During Holy Week the blog is usually closed to comments. This year, due to the unusual circumstances in which we find ourselves, we’ve decided to leave the blog open, while encouraging everyone to spend less time blogging – the Catholic Truth team plan to do just that, in order to focus as fully as possible on the events of this Holy Week through spiritual reading, reflection and prayer. The various topic threads will remain open, but we won’t be posting any new topic threads. Instead, everyone is free to post any news updates here, if the topic is not already listed. So, whether it is a news update on the Coronavirus crisis or a specifically Church-related matter, this thread should serve the purpose.
We would ask bloggers to resist the temptation to continue any conversation which looks like ending in an unpleasant argument – this week should be a peaceful week, where we find time to think seriously about what our Saviour suffered in order to afford us the possibility of saving our souls from eternal misery in Hell. Any outbreak of animosity will force the administrator to take the necessary steps to restore peace. Hopefully, we will all be able to benefit from the religious and spiritual content posted, and any news updates will be understood to be for information and reasonable commentary only. Thank you everyone for your co-operation in this regard.
The first purpose of this thread, of course, is to allow us to reflect on the Passion and Death of Our Lord. Bloggers may post their own favourite reflections, poems, prayers and hymns to share, and since we are unable to attend the usual Church services, we may take advantage of the temporary provision of Live-Stream services here (UK) and/or here (USA)
We wish everyone a very peaceful and spiritually fruitful Holy Week.
From Rorate Caeli – What does a Catholic bishop do when government orders the end of gatherings in times of Coronavirus? This:
Northern Italy is in a state of semi-lockdown due to the spread of the current most dangerous strain of the Coronavirus, as large public gatherings have been forbidden for several days in most of the regions — including Lombardy, Veneto, Liguria, Piedmont, CEmilia-Romagna.
Since some of the local “ordinanze” (decrees) include the prohibition of “religious” gatherings, and getting ahead of the public authorities, several dioceses in the region have suspended religious activities.
Now, as the very high death toll in a few days (over 50 so far, in only a week) in the Islamic Shia center of Qom, in Iran, has shown, religious gatherings can indeed lead to widespread infection and high mortality rates. But what if there is a way to keep the worship of God while complying with public demands to avoid contagion?

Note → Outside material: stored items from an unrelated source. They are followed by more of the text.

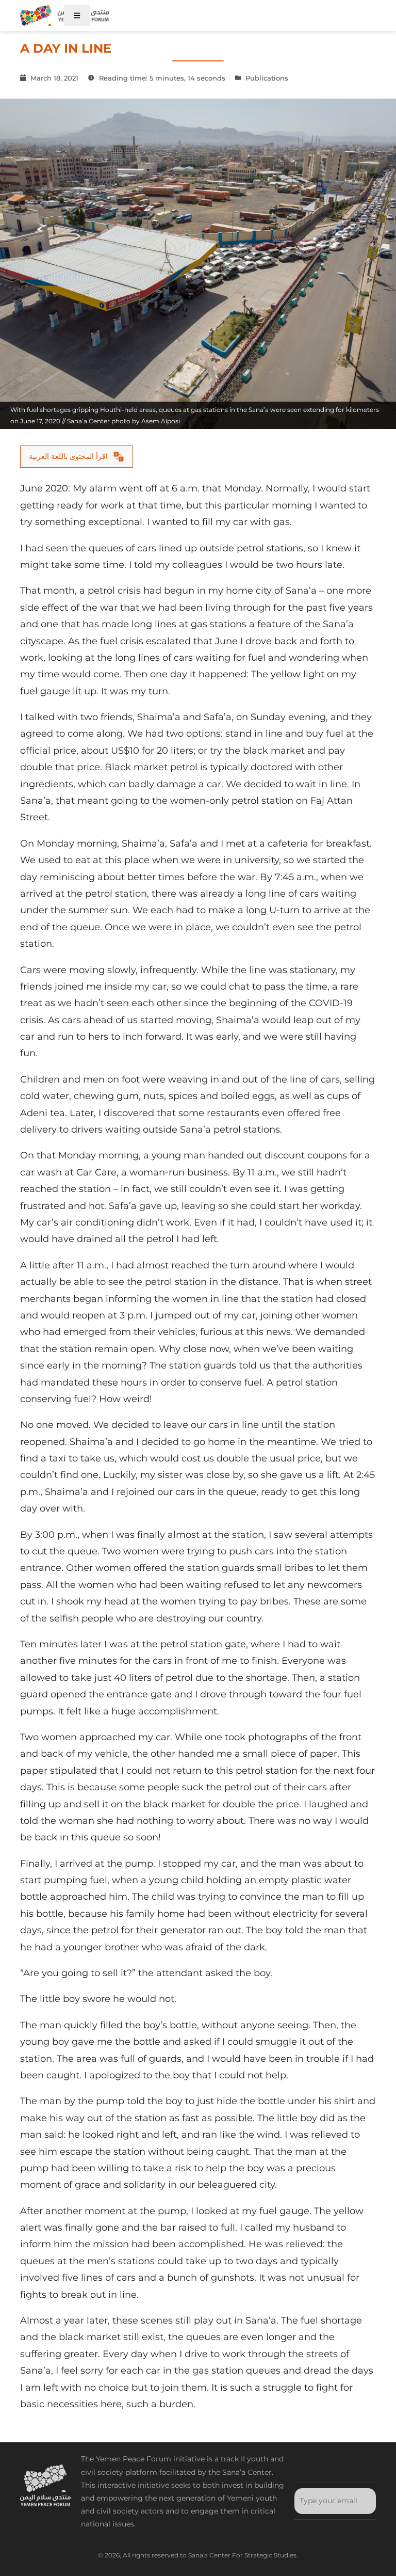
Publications (266, 78)
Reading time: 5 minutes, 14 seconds (161, 78)
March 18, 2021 (53, 78)
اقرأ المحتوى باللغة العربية (68, 456)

The Bishop of Pavia, in Lombardy, Corrado Sanguineti, shows that is possible. His pastoral letter on the matter is a lesson in common sense, and in particular we call your attention to this paragraph:
While unfortunately having to suspend the celebration of the Holy Masses until further notice, I order that Churches remain open, for the personal prayer of the faithful, and I ask that, even on weekdays, priests celebrate daily Mass, behind closed doors, praying in the name of the whole community, signaling with the sound of the bells that the Eucharist is being offered for the living and the dead: even if we cannot celebrate publicly, the liturgical prayer must not fail, which for us priests is a daily appointment of life and is an inexhaustible source of grace for all the people of God. Priests must keep in touch with the faithful, and must not fail to continue their presence among the sick and the elderly in homes and welcoming structures.
Of course, private daily Masses “without the people” are a traditional practice, and well known to Traditional Catholics, but not very common among large numbers of clergy raised with the Novus Ordo, so the reminder is necessary. Ends
There’s another very interesting article on the subject of the Coronavirusover at Rorate Caeli – well worth reading right through, but for now, here’s an extract from the close of the piece, where the author links the miracle of the Archangel St Michael in ending that plague with the apparition of the same Archangel at Fatima…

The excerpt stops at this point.